Sobelemek için arabamızla tıngır
mıngır hep yukarıya tırmanıyoruz. Macahel’in beşibiryerdesi Camili, Maral,
Uğurlu, Düzenli ve Efeler köylerini teker teker geçiyoruz. Karçal Dağların’ın
eteklerine gizlenmiş işte bu beşibiryerdenin zümrüt değerindeki yeşil
parlaklığı, içinde çağıldayan harmonisi, suyun serin kokusu, ormanın nemli
nefesinin tenimizde bıraktığı ıslaklığı, başımızı döndürüyor ve sobeleniyoruz.

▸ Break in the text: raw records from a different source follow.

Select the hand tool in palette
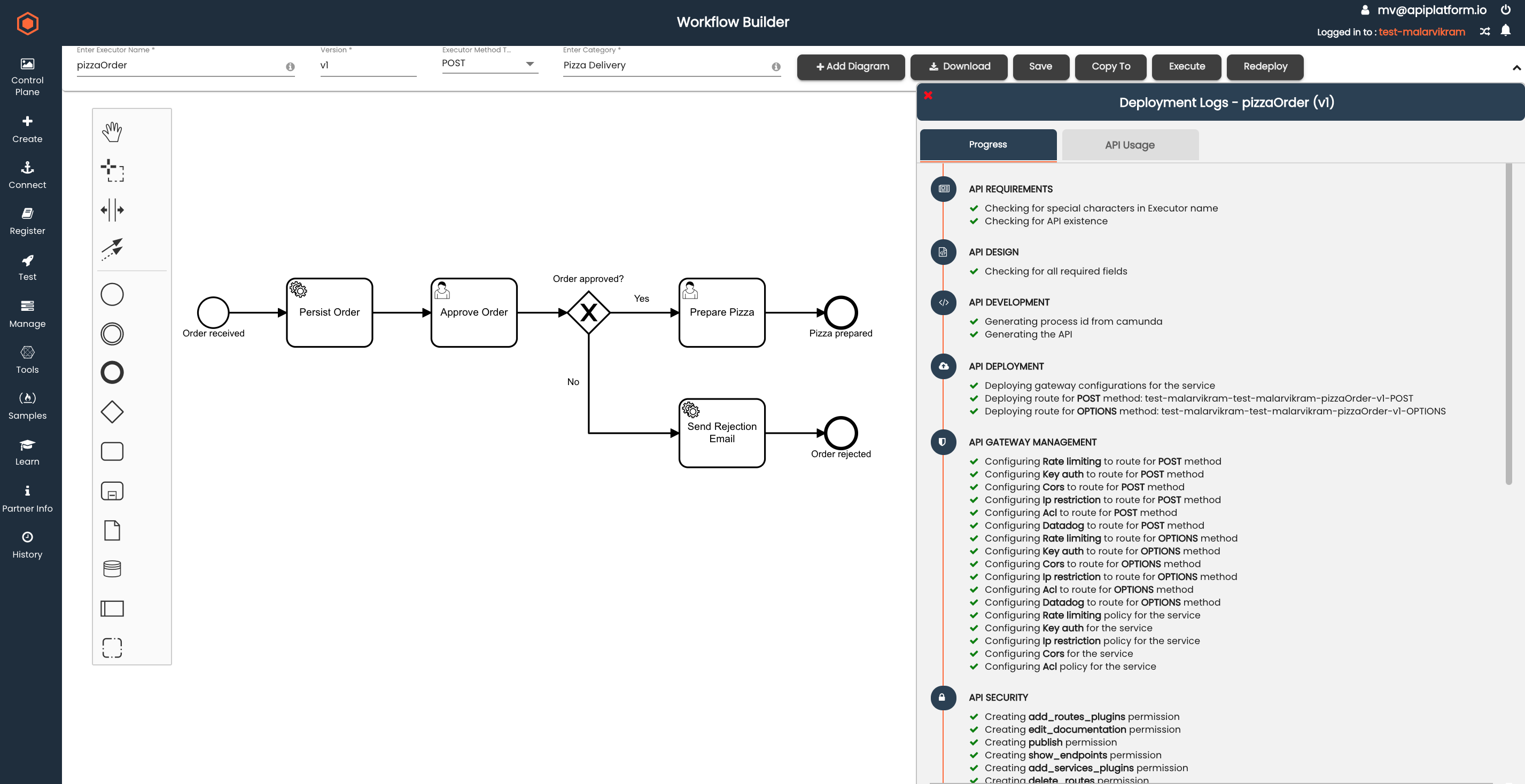The image size is (1525, 784). (x=112, y=131)
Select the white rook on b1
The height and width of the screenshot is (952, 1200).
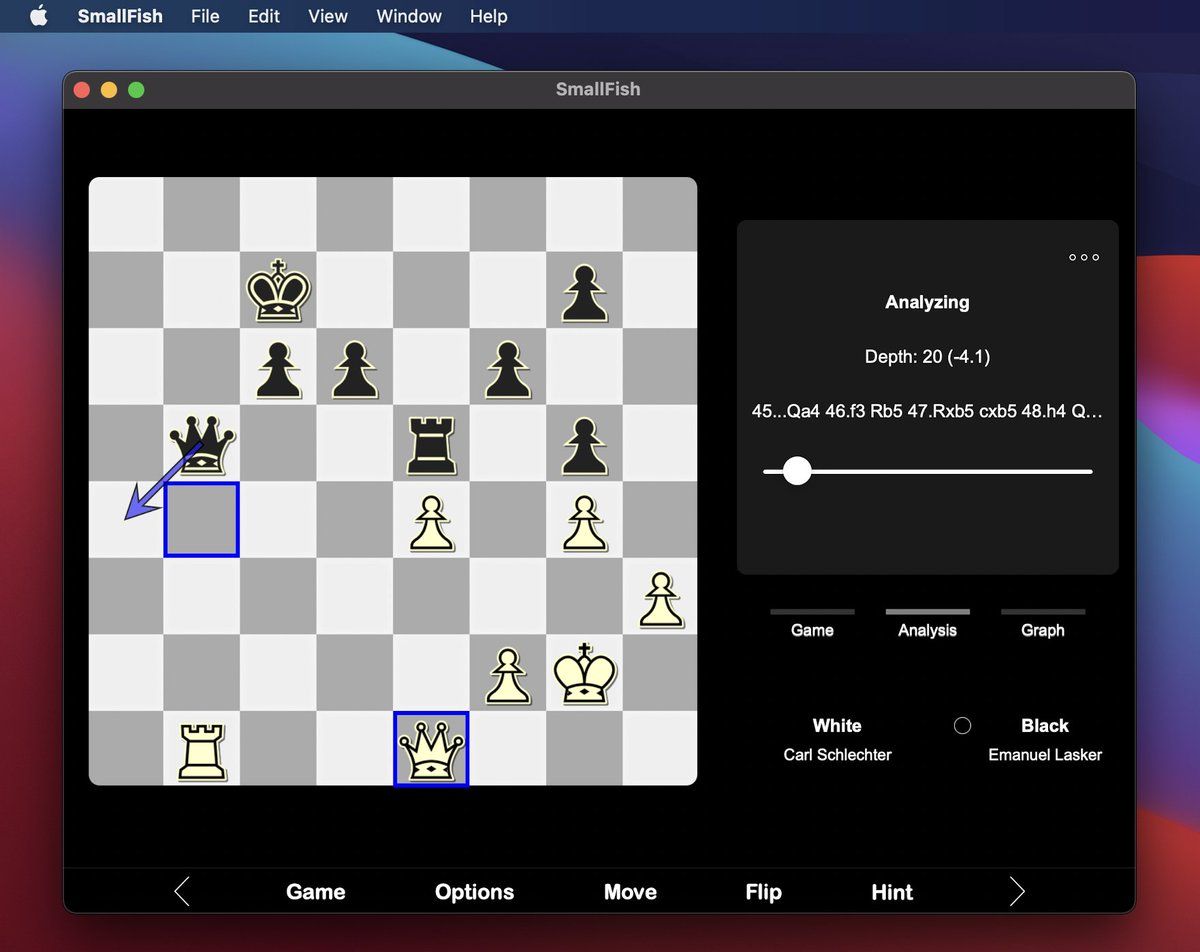pos(202,750)
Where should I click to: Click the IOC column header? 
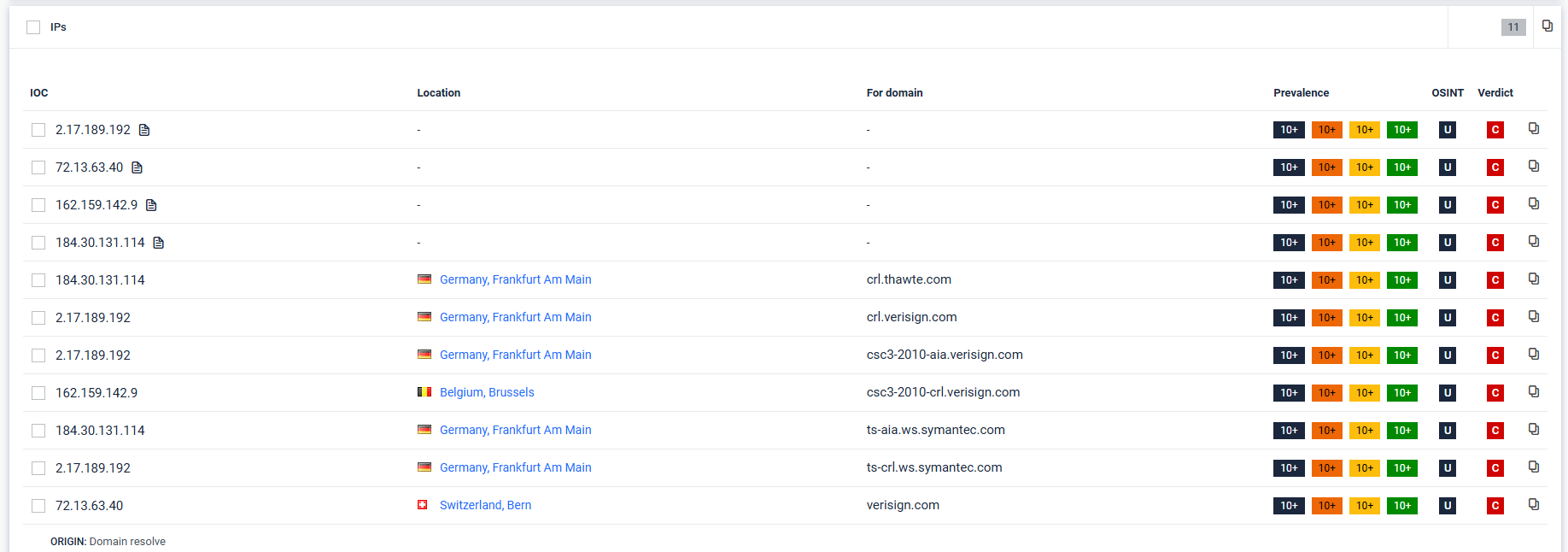click(39, 93)
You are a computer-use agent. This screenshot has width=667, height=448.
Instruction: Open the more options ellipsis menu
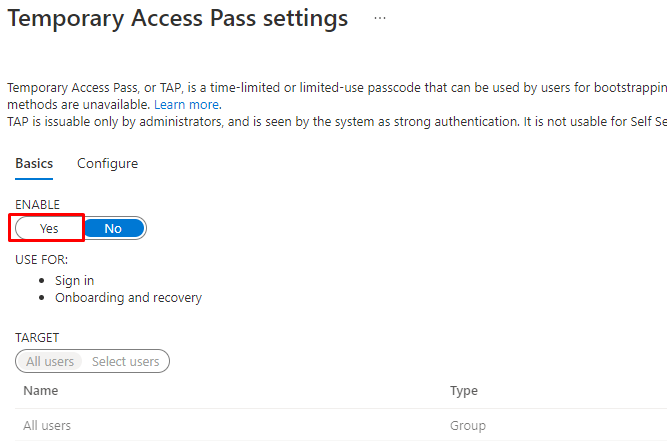379,18
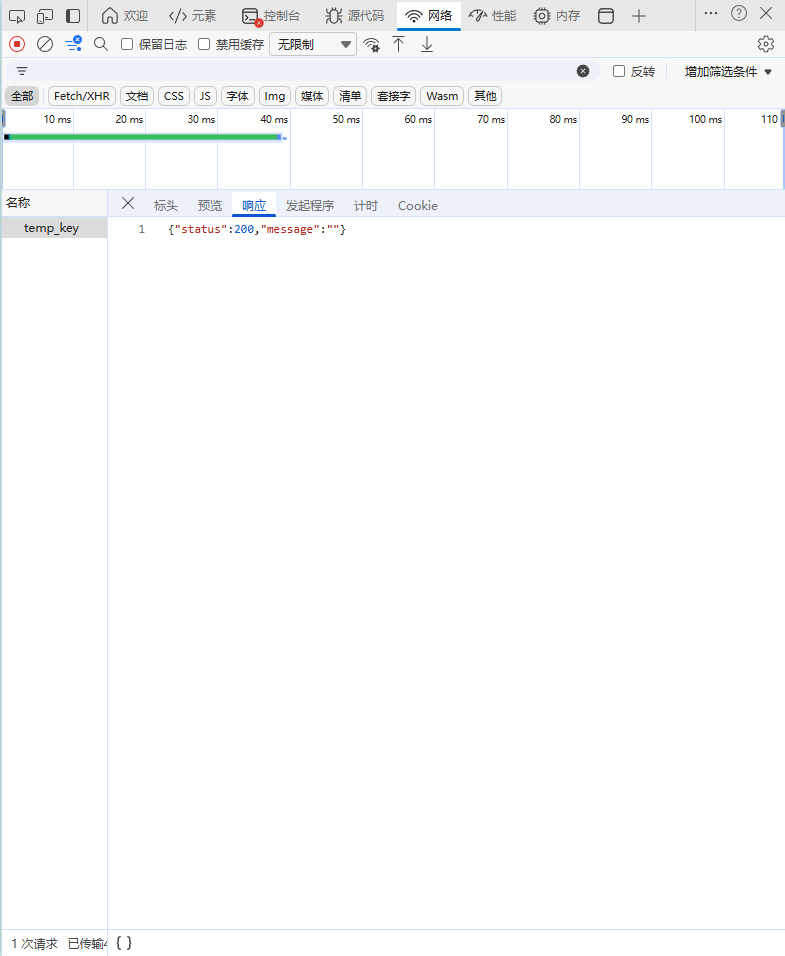This screenshot has width=785, height=956.
Task: Open the network settings gear
Action: pyautogui.click(x=766, y=44)
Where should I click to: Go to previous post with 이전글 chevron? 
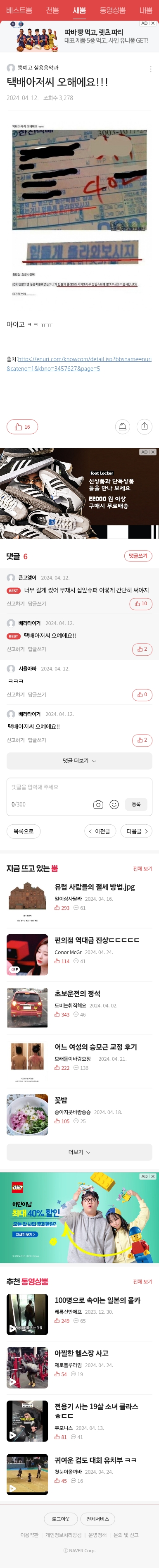99,831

Bakışlarımızda, “Macahel kendini ne güzel saklamışsın, güzelliğini buna mı borçlusun”
sorusu var. Tekrar ebe olmak değil de, cenneti bu kadar geç bulduğumuz için
üzülüyoruz.
Bunları düşünürken, kraliçe
Tamara’nın (*) yanımızdan geçtiğini görüyoruz. Yaşlı kayın ve ladin ağaçlarının
köklerinden gövdesine doğru yükselen dumanda, siste, bulut ya da rüyada… evet
evet olsa olsa rüyada; Tamara’nın büyük bir keyifle “kestane, gürgen, palamut,
altı yaprak üstü bulut, gel sen burada derdi unut, orman ne güzel, ne güzel”
diye mırıldandığını duyuyoruz. Gözümüze çalınanın, çocukken söylediğimiz şarkının naifliği ya da
gerçekliği miydi bilmiyoruz ama güzel Tamara’nın uçuşan eteklerini derin, koyu
ve kadim ormanın diplerinde görüyoruz. Sis yukarıya yükseldiğinde aslında
gördüğümüzün uçuşan bir etek değil, dağ lalesi olduğunu anlıyoruz.
Bir rüyadan kopmak için, uyandırılmak
gerekir ama İstanbul da ziyan olan biz kentliler, uyanmamak için Tamaranın
gövdesine Macahel yaylasına daha çok sokuluyoruz.